Promoting diversity in search results
Author: Dr. David Hawking, Funnelback's Chief Scientist
In 1960, Marron & Kuhns proposed that search results from an information retrieval system should be ranked according to their probability of relevance to the searcher's request. This has become known as the Probabilistic Ranking Principle (PRP) and it was the starting point for the theoretical models which underpin many of today's successful search engines.
Unfortunately, PRP falls down in two ways. The first is when the same request is submitted by multiple users with different criteria. Say for example, that 80% of searchers submitting the query 'java' are interested in computer programming, 15% are interested in good coffee and the remainder have the quaint notion that Java is an island! In this example, the probability ranking principle suggests that the first page of search results should be filled entirely with resources related to the programming language, giving a probability of 80% that a searcher is very happy, but leaving 20% of the searchers totally unsatisfied.
The second failing arises from the fact that what is useful to a searcher depends upon what they have already seen. A document, which would be highly useful if presented by itself, may be rendered redundant by higher ranked documents which provide the same information.
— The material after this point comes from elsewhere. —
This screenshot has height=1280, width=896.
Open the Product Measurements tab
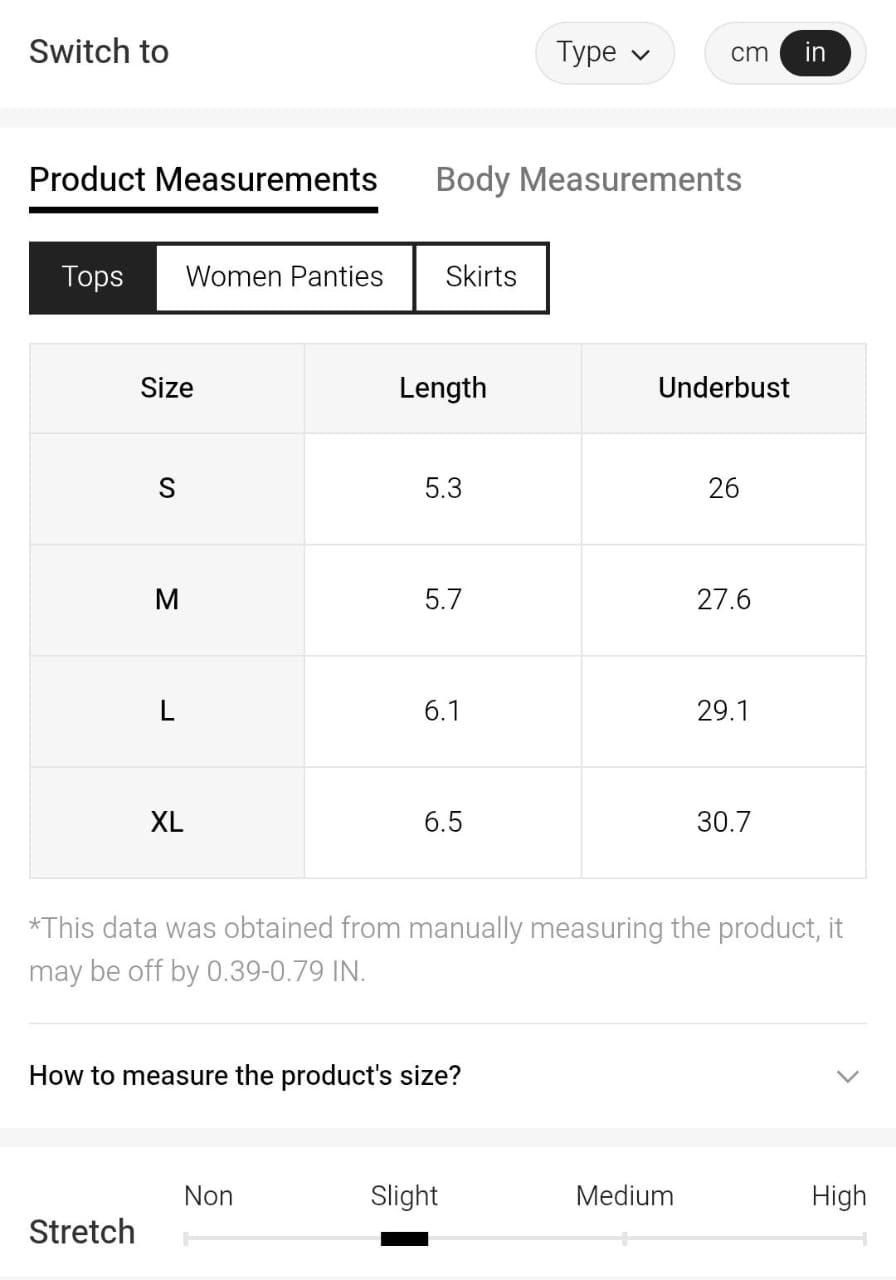pos(203,180)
In 1998, Carbonell and Goldstein proposed that the document presented at rank n+1 should be the one which provides the maximum marginal relevance, or MMR, relative to the previous n.
Unfortunately, query responsiveness may be slowed by MMR due to the need to assess at each rank the similarity of candidate documents against the documents already presented.
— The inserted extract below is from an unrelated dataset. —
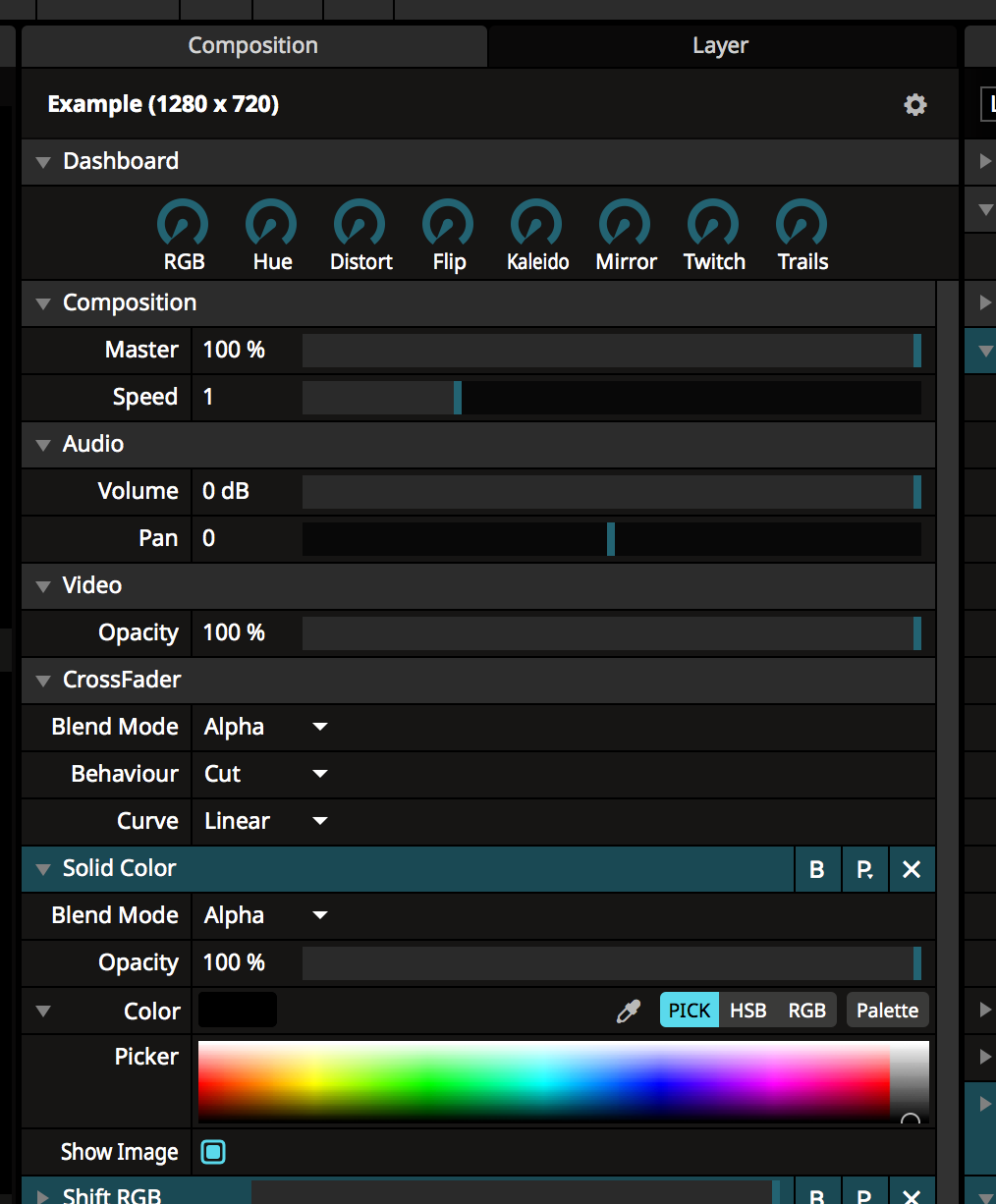996x1204 pixels.
Task: Click the Palette button
Action: [x=887, y=1011]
In a talk I gave recently at the SIGIR conference in Singapore ( view slides ) I argue the need to promote diversity in search results, and canvass various dimensions of diversity, and ways to achieve it.
Funnelback provides several capabilities which address the problems described above:
1. Source diversity
Funnelback web site search promotes a diversity of sites in its search results by imposing a boredom penalty on the scores of subsequent results from sites already represented in the ranking. So, for example, the second result from a site may may be downgraded to 75% of its original score, and the third result to 67%. In the screenshot shown here , two sets of results for the same query are shown, the left with suppression and the right without.
In my opinion, the left hand set is more useful because it provides relevant results from ten different government sites, while the right hand set shows 8 results from budget.gov.au -- the homepage of the site plus 7 subsidiary results which are prominently linked to from that homepage. Do you agree?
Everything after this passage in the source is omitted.